Il y a deux types de dérogations, nouvelles, qui sont apportées par le dispositif législatif…
Il y a les grandes agglomérations comme Paris, Lille, Marseille où il y avait des ouvertures dominicales sauvages et systématiques et il convenait, bien entendu, d’avoir un dispositif qui puisse être dans la légalité puisque, je le répète, ces ouvertures de très très grandes surfaces étaient incontrôlées et illégales.
Deuxième chose : c’était la possibilité pour les communes d’intérêt touristique ou communes thermales, d’avoir la possibilité… , la possibilité, donc, d’ouvrir les magasins le dimanche.
Aujourd’hui qu’est-ce qui se passe ?
Nous avons le droit à donner cinq autorisations par an … par branche et par secteur d’activité.
[…]
Et c’est ensuite, bien entendu, répercuté, c’est oui ou c’est non, en général, on donne notre accord dans la limite de cinq autorisations.
Alors qu’est-ce qui se passe aujourd’hui et qu’est-ce qui va changer […]
D’abord ce qu’il faut savoir, c’est que… c’est les communes touristiques… dans le sens du Code du Travail…
HE : - C’est pas dans la loi
JG : - C’est dans le sens du code du travail…
HE : - Absolument pas !
JG : - C’est-à-dire : c’est 700 communes dont 67 d’ailleurs dans notre département, dont Bayonne… dont Bayonne.
Alors qu’est-ce que ça va changer pour nous ?
Nous sommes bien sûr commune d’intérêt touristique et c’est sur demande du maire auprès du Préfet que la demande d’autorisation peut être donnée et accordée pour ouverture dominicale pour tout commerce qui le souhaite.
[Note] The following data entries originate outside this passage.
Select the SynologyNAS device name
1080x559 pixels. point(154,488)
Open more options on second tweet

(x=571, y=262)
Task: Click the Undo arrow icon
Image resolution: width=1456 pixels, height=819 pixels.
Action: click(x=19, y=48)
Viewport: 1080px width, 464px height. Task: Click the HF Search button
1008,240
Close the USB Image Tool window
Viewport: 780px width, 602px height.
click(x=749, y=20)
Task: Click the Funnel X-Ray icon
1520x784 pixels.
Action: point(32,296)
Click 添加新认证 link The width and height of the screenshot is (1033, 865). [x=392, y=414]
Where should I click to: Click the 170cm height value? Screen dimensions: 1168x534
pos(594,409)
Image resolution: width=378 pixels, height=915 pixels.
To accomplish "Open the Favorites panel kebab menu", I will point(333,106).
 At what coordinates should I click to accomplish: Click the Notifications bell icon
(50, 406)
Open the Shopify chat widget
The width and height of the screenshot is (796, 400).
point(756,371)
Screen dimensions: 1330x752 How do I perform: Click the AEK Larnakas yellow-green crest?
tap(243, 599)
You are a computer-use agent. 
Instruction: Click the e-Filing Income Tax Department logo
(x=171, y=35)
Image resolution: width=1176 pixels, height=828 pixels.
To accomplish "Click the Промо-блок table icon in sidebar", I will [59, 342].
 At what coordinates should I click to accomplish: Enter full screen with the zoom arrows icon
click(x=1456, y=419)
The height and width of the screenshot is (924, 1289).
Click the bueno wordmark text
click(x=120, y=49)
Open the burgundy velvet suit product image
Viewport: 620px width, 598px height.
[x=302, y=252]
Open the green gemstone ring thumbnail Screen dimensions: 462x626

C’est sur la demande du maire …
HE : - C’est faux
JG : - … les alimentaires….
HE et les élus : - C’est faux…
JG : - … les alimentaires…
HE : - C’est pas dans la loi !
(protestations des élus et du public, exclamations)
JG : - Bon, écoutez, si c’est ça, j’arrête… C’est pas la peine… Non c’est pas la peine…
(protestations des élus et du public, exclamations vives)
JG : - Non, non, non… M. Etcheto, ça suffit ! Bon… On verra ça la prochaine fois … Je vous souhaite de bonnes vacances ! »
HE : - C’est un bel exemple de courage politique !
(protestations des élus et du public, exclamations vives, applauses, cris)
Fin du Conseil municipal dans une ambiance très “Levallois-Perret” !
Pour mémo : le Parlement a adopté définitivement cette loi avec un ultime vote du Sénat, dans la nuit du mercredi 22 au jeudi 23 juillet (le Sénat l’a adoptée de justesse, par 165 voix contre 159. Elle fut votée “conforme”, c’est-à-dire sans modifier la version votée par l’Assemblée nationale. Son vote est définitif).